Alibabas KI-Forschungsteam Qwen hat mit QVQ-72B-Preview ein neues Open-Source-Sprachmodell vorgestellt, das komplexe Schlussfolgerungen aus Bildern ziehen kann. Das Modell übertrifft bisherige Ansätze deutlich, ist aber noch experimentell.
Durch schrittweises Schlussfolgern zeigt QVQ verbesserte Fähigkeiten bei Aufgaben, die visuelles Schlussfolgern erfordern, insbesondere in Bereichen, die anspruchsvolles analytisches Denken erfordern. QVQ-72B-Preview liest ein Bild und eine Anweisung, beginnt zu "denken", reflektiert, wenn nötig, fährt mit der Schlussfolgerung fort und erzeugt schließlich eine Vorhersage mit Konfidenzwert. Laut Qwen ist es das erste Open-Source-Modell seiner Art.
Qwen testete QVQ-72B-Preview in den Benchmarks MMMU, MathVista, MathVision und OlympiadBench. Die Benchmarks prüfen das Modell auf unterschiedliche Fähigkeiten: MMMU prüft visuelles Verständnis auf Uni-Niveau, MathVista testet mathematisches Denken anhand von Grafiken, MathVision nutzt Mathematik-Wettbewerbsaufgaben und OlympiadBench fordert Wissen auf Olympiade-Niveau in zwei Sprachen.

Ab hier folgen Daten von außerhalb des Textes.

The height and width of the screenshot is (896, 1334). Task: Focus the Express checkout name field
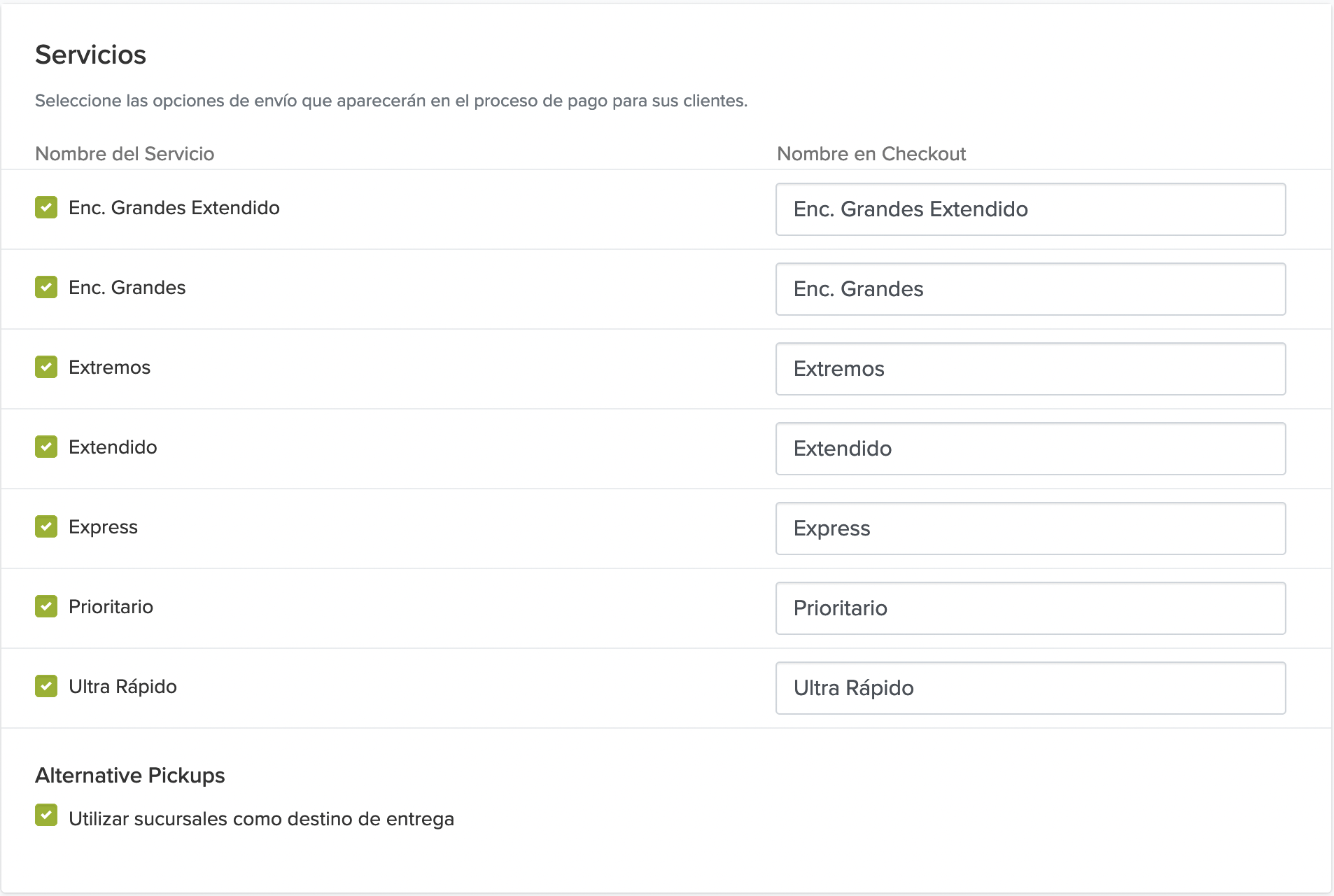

Laut Qwen übertrifft das neue Modell das Vorgängermodell Qwen2-VL-72B-Instruct in allen Benchmarks und erreicht das Leistungsniveau führender KI-Modelle wie OpenAI o1 und Claude 3.5 Sonnet.
Die Tests zeigen, dass QVQ nicht nur Bilder erkennen, sondern diese auch im mathematisch-naturwissenschaftlichen Kontext verstehen und für komplexe Problemlösungen nutzen kann.

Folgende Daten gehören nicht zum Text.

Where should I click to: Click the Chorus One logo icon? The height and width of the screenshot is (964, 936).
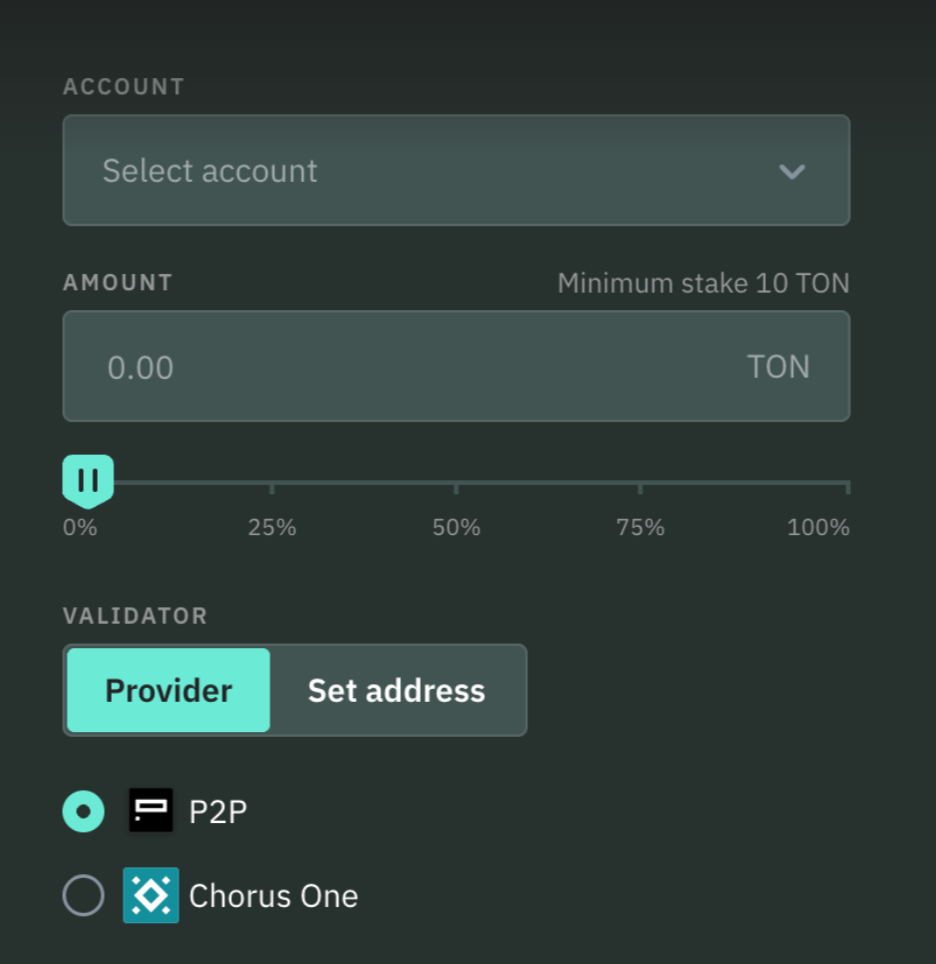[x=151, y=895]
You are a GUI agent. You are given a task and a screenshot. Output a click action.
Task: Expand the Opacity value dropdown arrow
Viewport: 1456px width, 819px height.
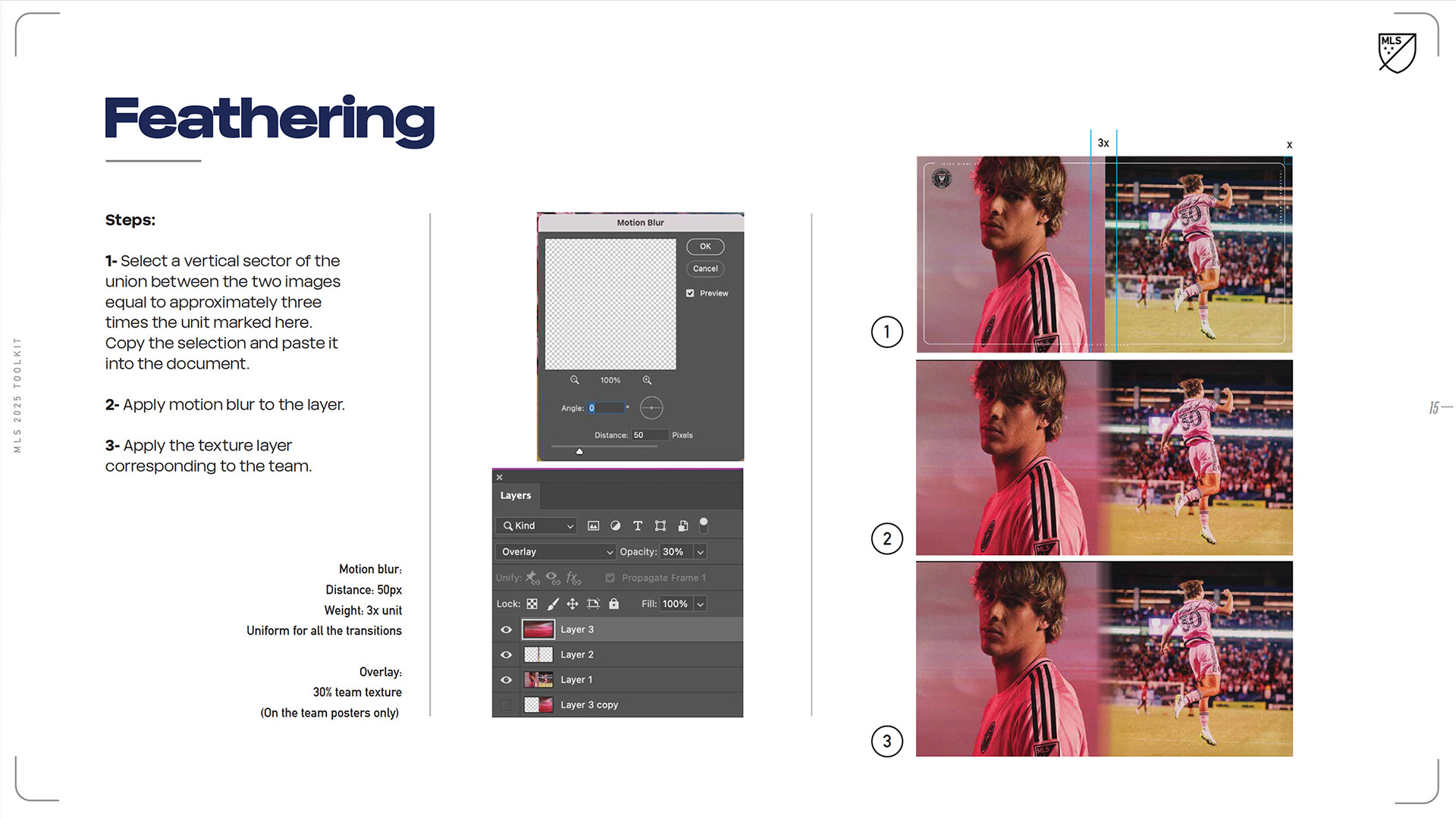pos(701,552)
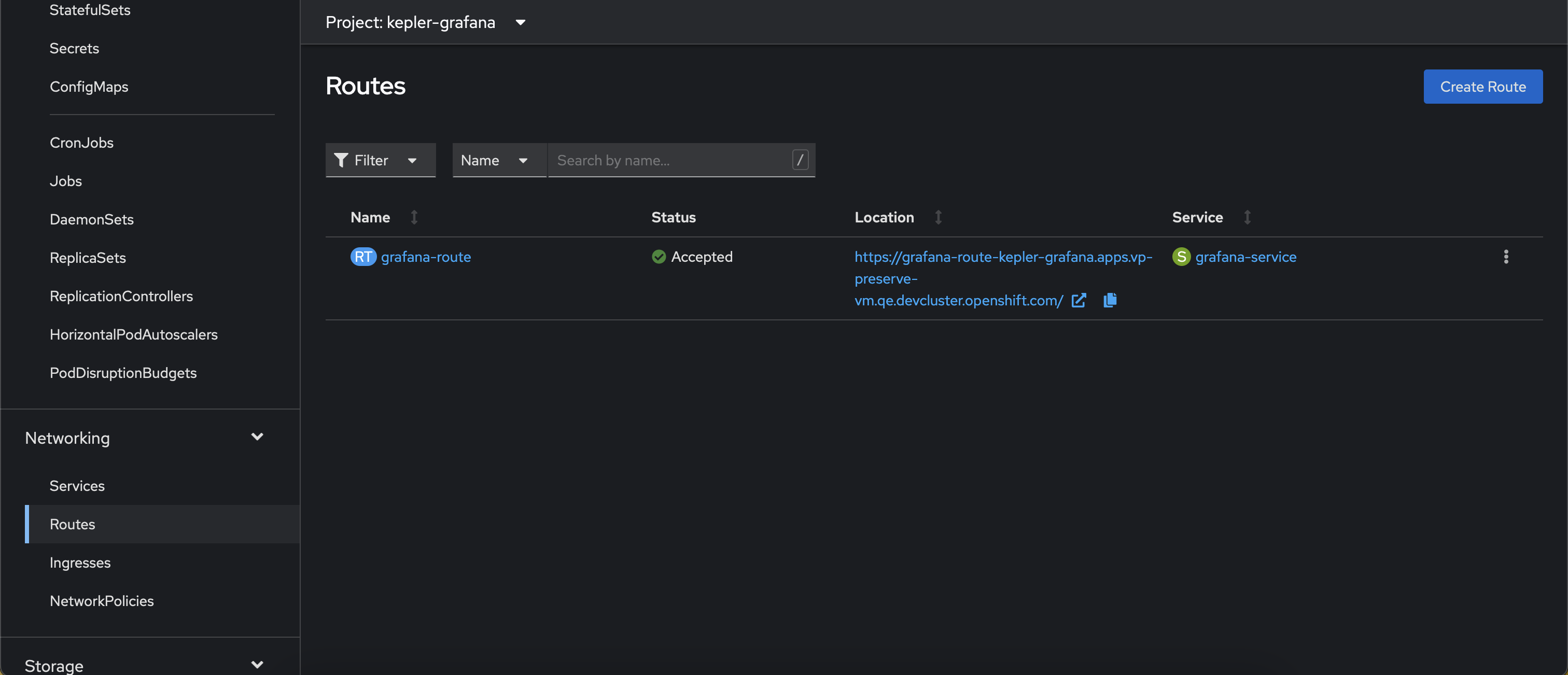Sort routes by the Service column arrows
Viewport: 1568px width, 675px height.
[1247, 217]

QVQ-72B-Preview basiert auf dem Vision-Language-Modell Qwen2-VL-72B, das um Fähigkeiten des Denkens und Schlussfolgerns auf der Grundlage visueller Informationen erweitert wurde. Mit dieser Reasoning-Funktion erinnert es an QwQ, das ebenfalls kürzlich von Qwen enthüllt wurde. Das Forschungsteam hat sich bisher nicht zu möglichen Verbindungen zwischen den beiden Modellen geäußert.
Vorschau-Modell hat noch Einschränkungen
Allerdings weist QVQ-72B-Preview laut Qwen noch eine Reihe von Einschränkungen auf, die bei der Verwendung beachtet werden sollten. So kann das Modell Sprachen mischen oder unerwartet zwischen ihnen wechseln.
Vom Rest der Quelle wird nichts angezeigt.